Purpose: Paclitaxel exposure, specifically the maximum concentration (Cmax) and amount of time the concentration remains above 0.05 μmol/L (Tc>0.05), has been associated with the occurrence of paclitaxel-induced peripheral neuropathy. The objective of this study was to validate the relationship between paclitaxel exposure and peripheral neuropathy. Experimental Design: Patients with breast cancer receiving paclitaxel 80 mg/m2 × 12 weekly doses were enrolled in an observational clinical study (NCT02338115). Paclitaxel plasma concentration was measured at the end of and 16–26 hours after the first infusion to estimate Cmax and Tc>0.05. Patient-reported peripheral neuropathy was collected via CIPN20 at each dose, and an 8-item sensory subscale (CIPN8) was used in the primary analysis to test for an association with Tc>0.05. Secondary analyses were conducted using Cmax as an alternative exposure parameter and testing each parameter with a secondary endpoint of the occurrence of peripheral neuropathy–induced treatment disruption. Results: In 60 subjects included in the analysis, the increase in CIPN8 during treatment was associated with baseline CIPN8, cumulative dose, and relative dose intensity (P < 0.05), but neither Tc>0.05 (P = 0.27) nor Cmax (P = 0.99).
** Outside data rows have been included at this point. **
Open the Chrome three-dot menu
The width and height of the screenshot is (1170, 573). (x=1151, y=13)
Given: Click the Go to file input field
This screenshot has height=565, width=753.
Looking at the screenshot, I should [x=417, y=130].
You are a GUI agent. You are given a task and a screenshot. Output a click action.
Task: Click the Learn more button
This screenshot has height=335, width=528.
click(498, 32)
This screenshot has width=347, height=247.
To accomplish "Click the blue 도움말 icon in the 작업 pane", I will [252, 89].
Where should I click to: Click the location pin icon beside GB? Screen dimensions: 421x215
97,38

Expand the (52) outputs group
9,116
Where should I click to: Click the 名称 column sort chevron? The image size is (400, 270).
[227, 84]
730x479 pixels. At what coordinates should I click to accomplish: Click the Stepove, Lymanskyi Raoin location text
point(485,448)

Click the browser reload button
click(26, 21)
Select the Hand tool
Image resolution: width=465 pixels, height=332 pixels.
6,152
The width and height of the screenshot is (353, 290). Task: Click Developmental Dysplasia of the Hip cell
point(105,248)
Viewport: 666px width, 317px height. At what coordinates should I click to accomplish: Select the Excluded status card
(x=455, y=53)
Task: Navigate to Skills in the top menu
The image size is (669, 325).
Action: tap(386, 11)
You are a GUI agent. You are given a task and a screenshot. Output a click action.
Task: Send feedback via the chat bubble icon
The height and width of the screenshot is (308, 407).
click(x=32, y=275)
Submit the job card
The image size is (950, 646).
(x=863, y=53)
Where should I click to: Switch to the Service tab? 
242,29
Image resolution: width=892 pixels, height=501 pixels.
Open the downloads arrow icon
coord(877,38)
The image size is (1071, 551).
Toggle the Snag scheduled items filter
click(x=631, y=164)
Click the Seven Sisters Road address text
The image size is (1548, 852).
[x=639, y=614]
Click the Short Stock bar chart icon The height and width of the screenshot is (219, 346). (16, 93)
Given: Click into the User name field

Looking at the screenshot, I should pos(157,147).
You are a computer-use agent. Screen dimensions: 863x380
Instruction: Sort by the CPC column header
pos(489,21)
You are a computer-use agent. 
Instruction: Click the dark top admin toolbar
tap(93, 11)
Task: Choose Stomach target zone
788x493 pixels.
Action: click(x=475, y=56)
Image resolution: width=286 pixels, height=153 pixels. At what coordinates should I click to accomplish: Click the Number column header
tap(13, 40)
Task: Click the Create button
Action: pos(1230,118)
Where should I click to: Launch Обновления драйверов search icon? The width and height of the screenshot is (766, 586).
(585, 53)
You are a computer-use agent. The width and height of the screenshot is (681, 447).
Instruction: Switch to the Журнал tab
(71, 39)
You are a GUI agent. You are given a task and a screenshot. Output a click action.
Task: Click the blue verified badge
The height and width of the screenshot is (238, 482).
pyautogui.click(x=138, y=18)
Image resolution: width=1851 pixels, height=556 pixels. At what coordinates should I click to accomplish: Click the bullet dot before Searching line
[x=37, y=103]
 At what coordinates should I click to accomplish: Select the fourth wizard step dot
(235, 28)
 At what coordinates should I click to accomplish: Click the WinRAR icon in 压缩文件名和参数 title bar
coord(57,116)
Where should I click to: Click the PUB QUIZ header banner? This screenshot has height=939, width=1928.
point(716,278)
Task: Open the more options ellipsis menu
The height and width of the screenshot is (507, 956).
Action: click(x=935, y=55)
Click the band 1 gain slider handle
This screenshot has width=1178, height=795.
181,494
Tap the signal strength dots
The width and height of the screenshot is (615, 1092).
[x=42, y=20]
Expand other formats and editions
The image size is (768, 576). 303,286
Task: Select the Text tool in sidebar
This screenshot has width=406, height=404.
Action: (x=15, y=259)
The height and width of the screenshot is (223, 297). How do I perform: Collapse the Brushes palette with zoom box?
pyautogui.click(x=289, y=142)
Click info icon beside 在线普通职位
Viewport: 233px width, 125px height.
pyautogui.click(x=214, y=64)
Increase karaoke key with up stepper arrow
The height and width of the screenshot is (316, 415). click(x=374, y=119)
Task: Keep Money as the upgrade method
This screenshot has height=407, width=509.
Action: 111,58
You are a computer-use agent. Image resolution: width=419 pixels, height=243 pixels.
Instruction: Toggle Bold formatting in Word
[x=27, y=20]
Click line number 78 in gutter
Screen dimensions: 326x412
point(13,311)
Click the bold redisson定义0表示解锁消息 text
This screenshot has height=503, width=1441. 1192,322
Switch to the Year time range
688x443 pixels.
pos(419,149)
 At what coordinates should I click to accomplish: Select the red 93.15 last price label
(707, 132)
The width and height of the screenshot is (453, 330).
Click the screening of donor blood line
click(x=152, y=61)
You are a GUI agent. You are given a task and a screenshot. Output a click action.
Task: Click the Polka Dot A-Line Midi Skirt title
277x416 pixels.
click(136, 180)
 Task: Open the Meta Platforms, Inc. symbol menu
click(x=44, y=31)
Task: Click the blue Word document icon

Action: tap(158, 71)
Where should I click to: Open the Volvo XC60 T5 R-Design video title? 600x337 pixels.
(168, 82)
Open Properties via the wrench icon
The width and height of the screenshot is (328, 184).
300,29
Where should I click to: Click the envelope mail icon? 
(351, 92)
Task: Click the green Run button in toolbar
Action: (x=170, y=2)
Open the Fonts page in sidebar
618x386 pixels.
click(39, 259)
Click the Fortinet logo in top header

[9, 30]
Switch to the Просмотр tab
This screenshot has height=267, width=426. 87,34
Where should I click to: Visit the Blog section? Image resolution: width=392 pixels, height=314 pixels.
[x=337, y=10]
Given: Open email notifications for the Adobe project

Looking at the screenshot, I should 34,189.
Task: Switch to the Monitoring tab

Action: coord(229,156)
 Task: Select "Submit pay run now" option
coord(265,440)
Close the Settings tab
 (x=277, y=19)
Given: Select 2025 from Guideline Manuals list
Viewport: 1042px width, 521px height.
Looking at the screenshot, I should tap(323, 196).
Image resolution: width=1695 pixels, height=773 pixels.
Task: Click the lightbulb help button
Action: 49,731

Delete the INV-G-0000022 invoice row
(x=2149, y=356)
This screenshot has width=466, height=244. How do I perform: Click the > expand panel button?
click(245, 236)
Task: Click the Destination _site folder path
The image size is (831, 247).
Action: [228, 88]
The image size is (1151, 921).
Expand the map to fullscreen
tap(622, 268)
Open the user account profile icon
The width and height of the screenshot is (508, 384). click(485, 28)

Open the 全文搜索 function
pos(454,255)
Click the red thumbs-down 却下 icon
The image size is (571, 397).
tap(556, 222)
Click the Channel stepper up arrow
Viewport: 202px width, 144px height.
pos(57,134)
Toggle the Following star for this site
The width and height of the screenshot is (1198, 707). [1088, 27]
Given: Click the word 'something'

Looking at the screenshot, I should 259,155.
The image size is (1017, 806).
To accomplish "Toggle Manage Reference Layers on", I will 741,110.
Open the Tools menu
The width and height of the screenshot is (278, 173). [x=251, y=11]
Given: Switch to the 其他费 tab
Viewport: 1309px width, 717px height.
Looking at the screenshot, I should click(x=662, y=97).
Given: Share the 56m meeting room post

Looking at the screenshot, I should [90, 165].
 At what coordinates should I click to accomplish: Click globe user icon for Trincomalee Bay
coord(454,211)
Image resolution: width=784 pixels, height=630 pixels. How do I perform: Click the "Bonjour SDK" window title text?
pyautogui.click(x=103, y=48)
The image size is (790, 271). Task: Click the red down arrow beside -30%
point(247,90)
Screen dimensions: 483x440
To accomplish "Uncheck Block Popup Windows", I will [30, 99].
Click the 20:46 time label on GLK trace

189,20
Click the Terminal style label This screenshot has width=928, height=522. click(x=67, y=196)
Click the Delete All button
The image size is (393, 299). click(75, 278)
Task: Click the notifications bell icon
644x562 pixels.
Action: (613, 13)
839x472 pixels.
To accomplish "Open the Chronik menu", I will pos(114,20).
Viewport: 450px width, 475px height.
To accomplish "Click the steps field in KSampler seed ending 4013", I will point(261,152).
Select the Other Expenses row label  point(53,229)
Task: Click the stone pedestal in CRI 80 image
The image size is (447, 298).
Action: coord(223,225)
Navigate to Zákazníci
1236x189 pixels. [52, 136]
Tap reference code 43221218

In analyses of the secondary endpoint, cumulative dose (OR = 1.46; 95% confidence interval (CI), 1.18–1.80; P = 0.0008) and Tc>0.05 (OR = 1.79; 95% CI, 1.06–3.01; P = 0.029) or Cmax (OR = 2.74; 95% CI, 1.45–5.20; P = 0.002) were associated with peripheral neuropathy–induced treatment disruption. Conclusions: Paclitaxel exposure is predictive of the occurrence of treatment-limiting peripheral neuropathy in patients receiving weekly paclitaxel for breast cancer. Studies are warranted to determine whether exposure-guided dosing enhances treatment effectiveness and/or prevents peripheral neuropathy in these patients. Clin Cancer Res; 24(15); 3602–10. ©2018 AACR.